Much of the pathophysiology of TS still remains unclear, but dysfunction of the basal ganglia and parallel striatal-thalamic-cortical circuits are believed to play a major role in the disorder.[19] The striatum and subthalamic nucleus receive excitatory input from the cortex and serve as the major inputs to the basal ganglia. The globus pallidus internus (GPi) and the substantia nigra pars reticulata serve as the major output, with inhibitory projections to the thalamus and midbrain that modulate motor patterns of the cerebral cortex and brainstem.[40] Inappropriate activation of striatal neurons with inhibitory projections to the GPi and substantia nigra pars reticulata have been suggested in TS. Abnormal inhibition of the GPi and substantia nigra pars reticulata can lead to increased thalamocortical drive, resulting in unwanted motor patterns and the execution of tics.[39] Aberrant action of dopamine has also been implicated in the pathophysiology of TS. Dopamine-mediated long-term potentiation of striatal neurons can cause excessive activity modulating cortical-striatal transmission.[40] This theory is supported, in part, by the relative efficacy of neuroleptics in treating TS.[25] Dysfunction in excitatory thalamostriatal loops are also believed to play a role. These loops involve the centromedian-parafascicular (CM-Pf) complex of the thalamus and project to the motor striatum and midline thalamic nuclei (substantia periventricularis [Spv]), toward the limbic part of the striatum.[50]
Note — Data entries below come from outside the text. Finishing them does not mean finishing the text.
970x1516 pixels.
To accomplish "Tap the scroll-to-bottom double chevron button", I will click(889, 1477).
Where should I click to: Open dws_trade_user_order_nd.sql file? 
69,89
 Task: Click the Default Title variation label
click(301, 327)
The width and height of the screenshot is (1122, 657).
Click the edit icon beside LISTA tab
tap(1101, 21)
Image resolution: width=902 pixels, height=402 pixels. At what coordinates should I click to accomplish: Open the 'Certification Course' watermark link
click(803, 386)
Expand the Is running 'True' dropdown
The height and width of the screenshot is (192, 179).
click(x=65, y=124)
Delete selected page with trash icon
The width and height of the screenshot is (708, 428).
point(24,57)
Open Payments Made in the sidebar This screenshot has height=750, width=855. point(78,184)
Due to its complex and variable clinical presentation, a multifactorial approach is often taken in the treatment of TS. It is important to assess the individual needs of the patient and treat the most debilitating symptoms. In patients with milder forms of TS, psychobehavioral therapy is often an effective form of treatment and aims to teach patients how to control environmental factors that affect their tics. These therapies include relaxation training, cognitive behavioral therapy, habit reversal training, and comprehensive behavioral intervention for tics.[56] For patients with moderate to severe TS, pharmacological treatment may be necessary. Standard tic-suppressing medications include α2-adrenergic agonists, typical and atypical neuroleptics, benzodiazepines, and botulinum toxin injections into muscle groups responsible for debilitating tics.[38,56] In some cases, symptoms of associated behavioral disorders can be more debilitating than tics and must be treated.[16] Despite previous conceptions that stimulant medications for ADHD can worsen tics, recent evidence suggests that methylphenidate, α2 agonists, desipramine, and atomoxetine can effectively treat patients with TS and ADHD without worsening tics.[7] Comorbid obsessive-compulsive disorder (OCD) can be treated with cognitive behavioral therapy, selective serotonin reuptake inhibitors (SSRIs), and typical and atypical neuroleptics.[38] Despite available behavioral and pharmacological treatments, there is a small subset of patients with TS who fail to show clinical improvement or experience potentially life-threatening tics or self-injurious behavior ("malignant TS").[11] If symptoms remain severe and cause marked impairment in functioning, surgical intervention may be warranted.